* Description of the task:
Rewrite all the entries below with "screenshot" swapped for "screen capture" and everything else unchanged, leaving out the pictures.

* Data shown:
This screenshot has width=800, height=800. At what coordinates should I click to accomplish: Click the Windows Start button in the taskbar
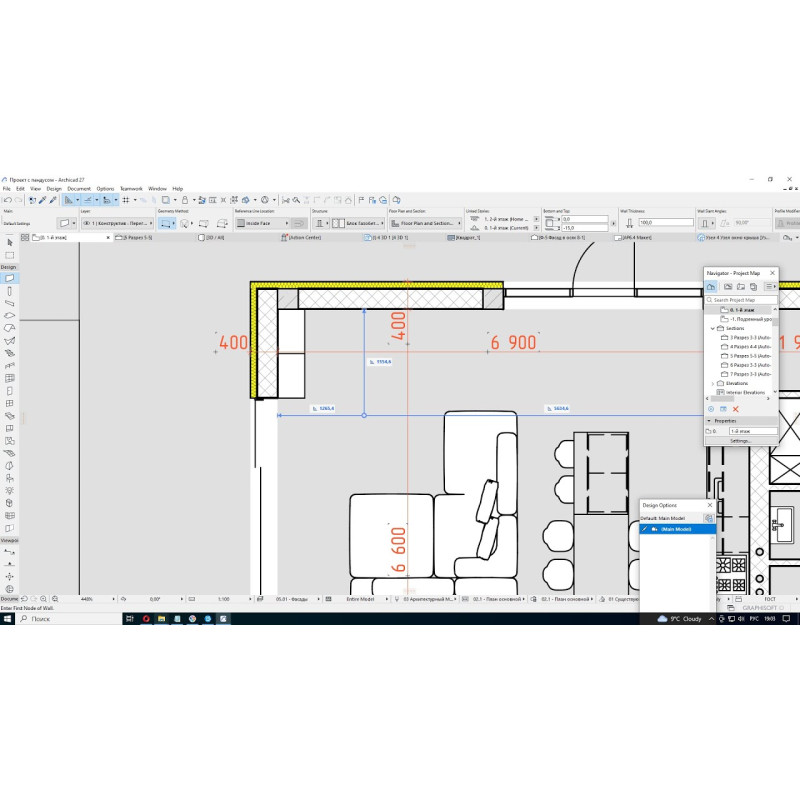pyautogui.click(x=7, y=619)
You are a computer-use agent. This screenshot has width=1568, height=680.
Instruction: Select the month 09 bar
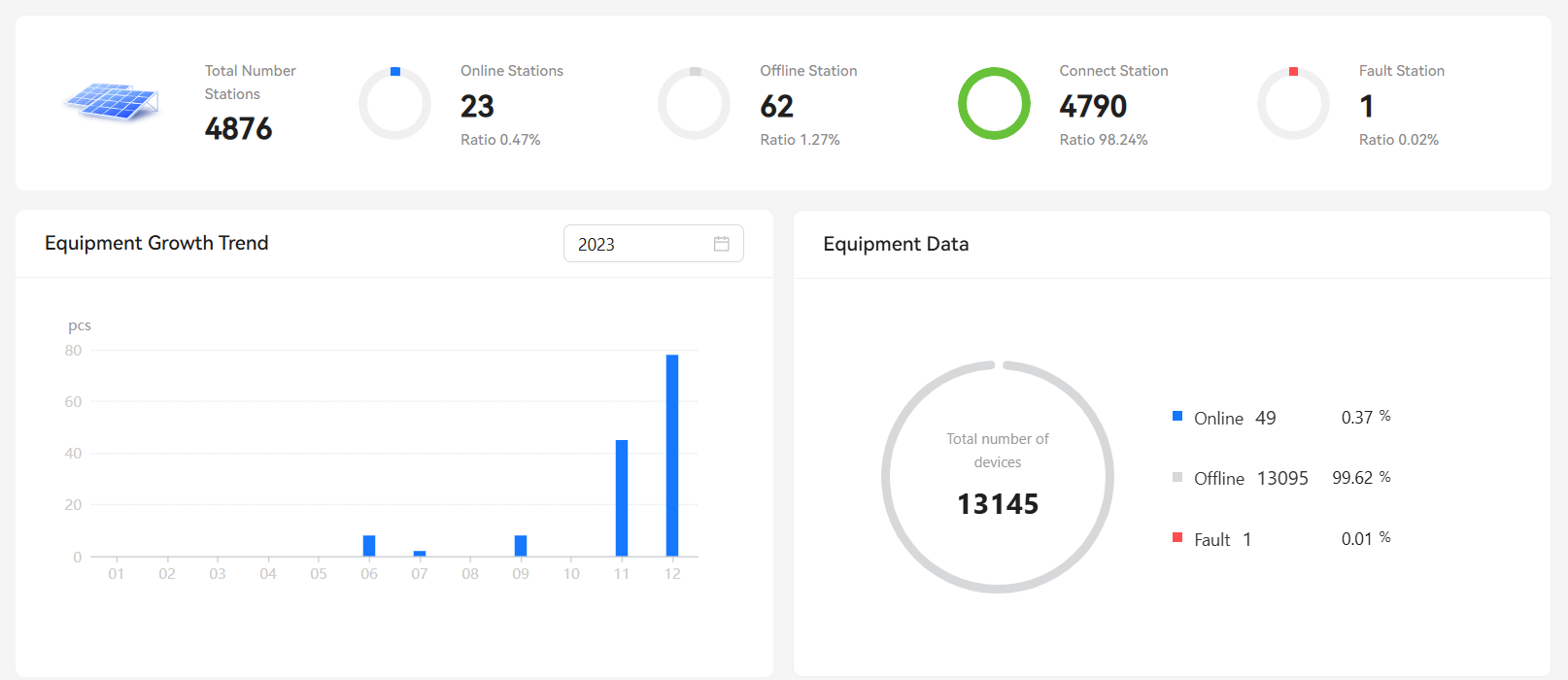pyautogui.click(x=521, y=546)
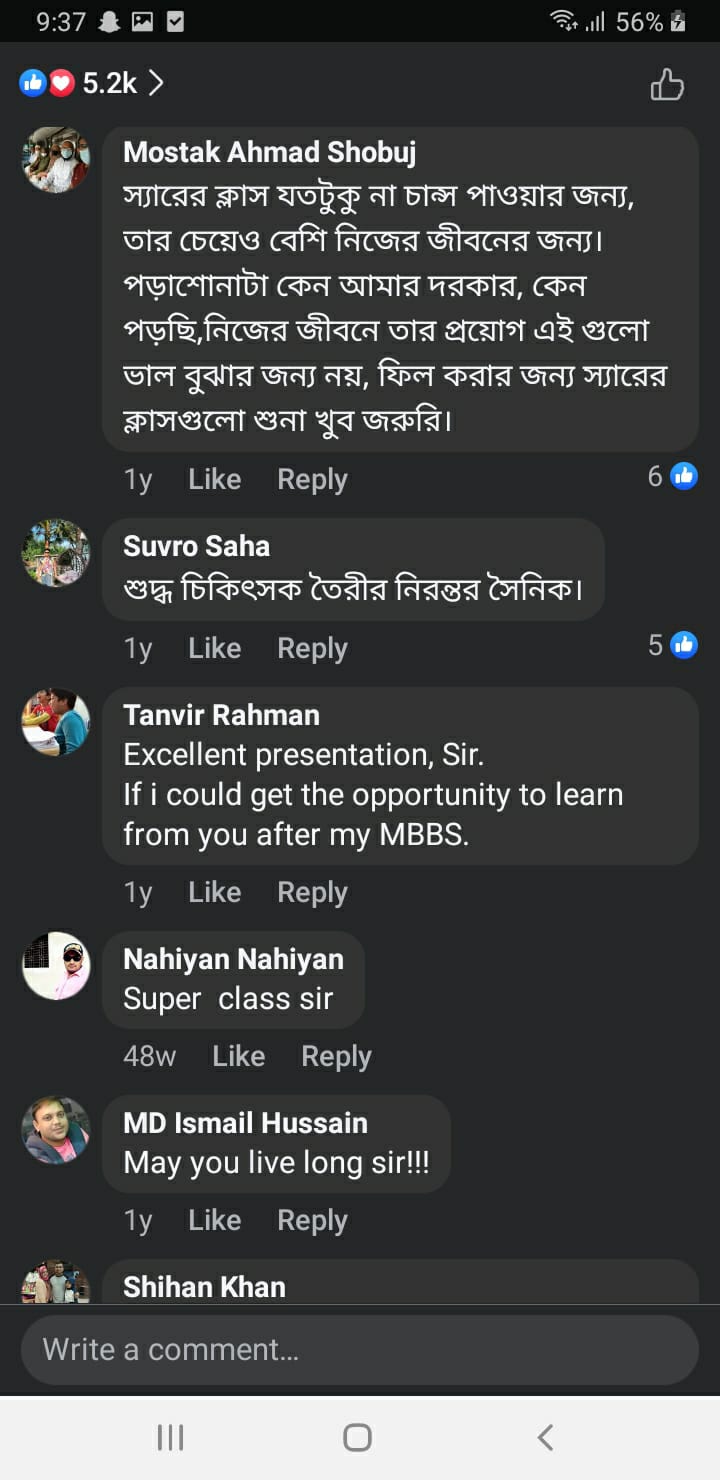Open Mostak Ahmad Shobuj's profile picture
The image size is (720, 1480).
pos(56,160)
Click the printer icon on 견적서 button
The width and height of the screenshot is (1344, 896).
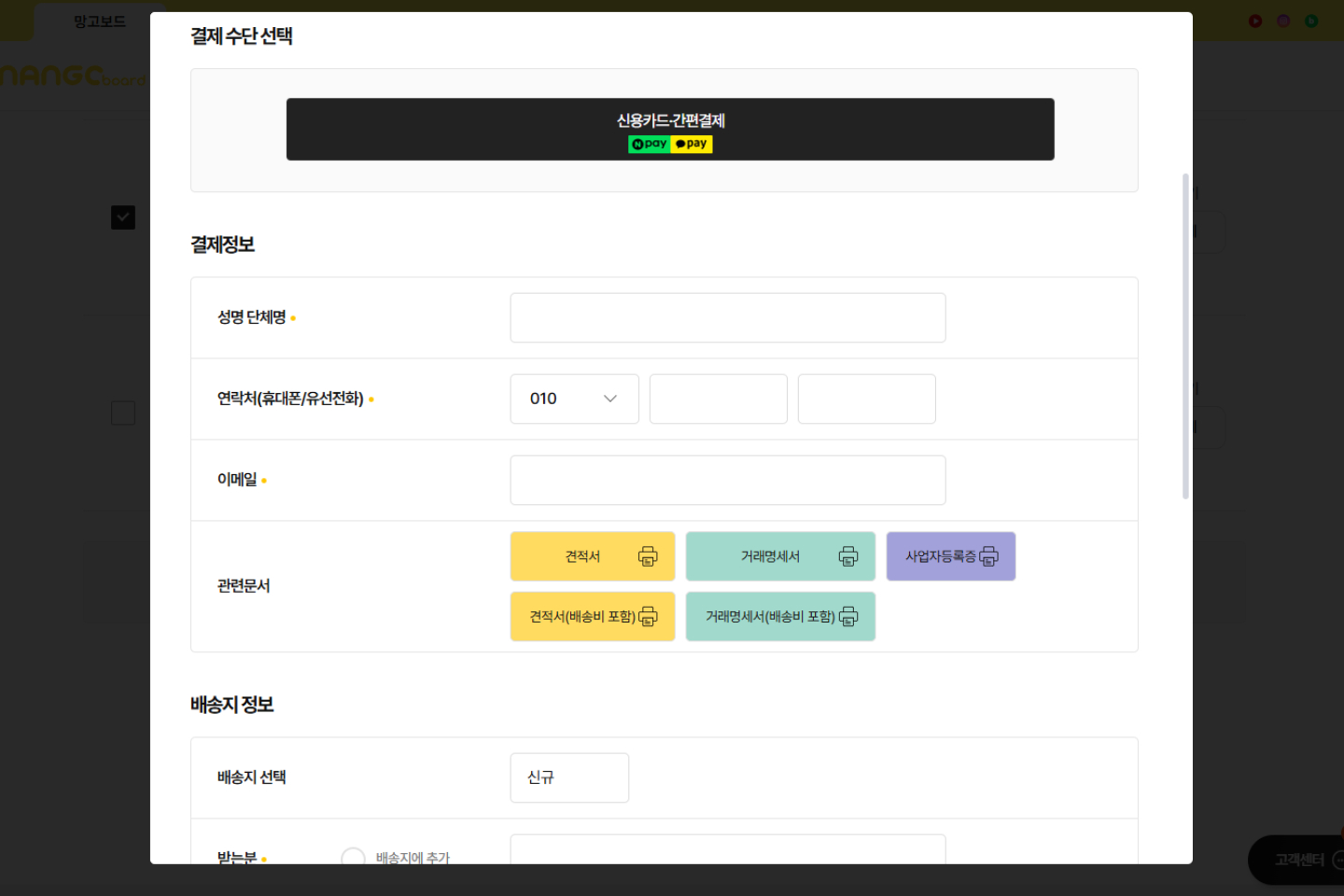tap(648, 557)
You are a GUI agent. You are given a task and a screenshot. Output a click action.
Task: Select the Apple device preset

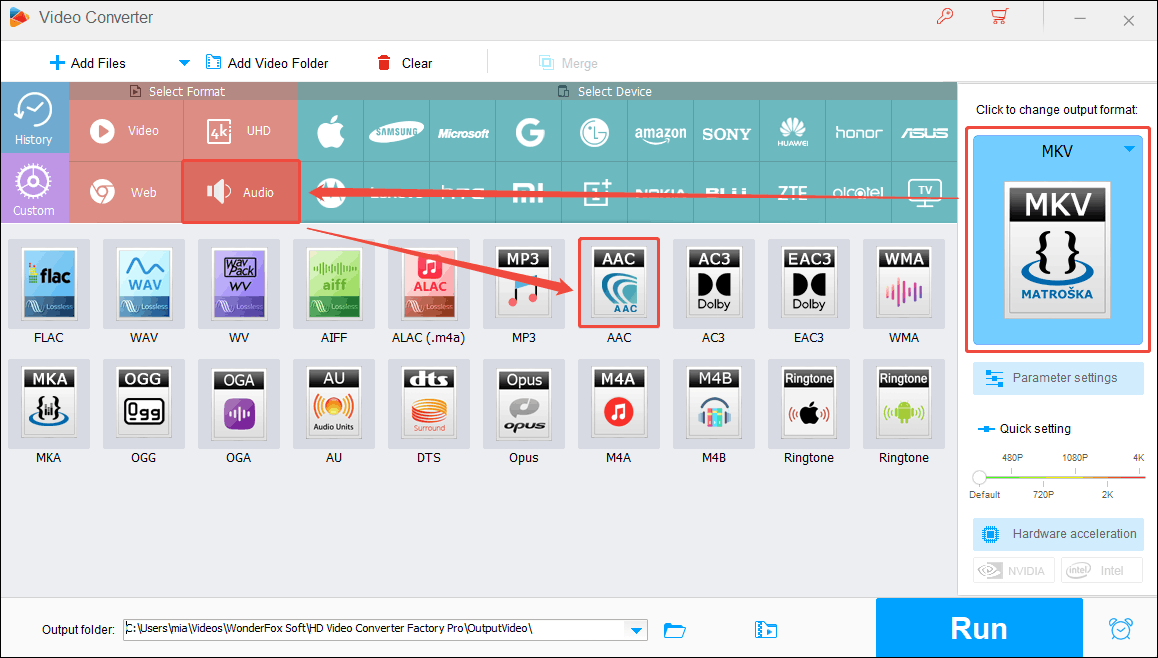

* Output of the exercise:
This screen capture has width=800, height=800. At what coordinates should I click to accomplish: Click the Windows Start button in the taskbar
pyautogui.click(x=7, y=619)
You are a computer-use agent. This screen capture has width=1568, height=680.
Instruction: Select the month 09 bar
pyautogui.click(x=521, y=546)
Open Mostak Ahmad Shobuj's profile picture
The image size is (720, 1480).
pos(56,160)
Click the printer icon on 견적서 button
The width and height of the screen capture is (1344, 896).
tap(648, 557)
You are a GUI agent. You are given a task and a screen capture. Output a click action.
Task: Select the Apple device preset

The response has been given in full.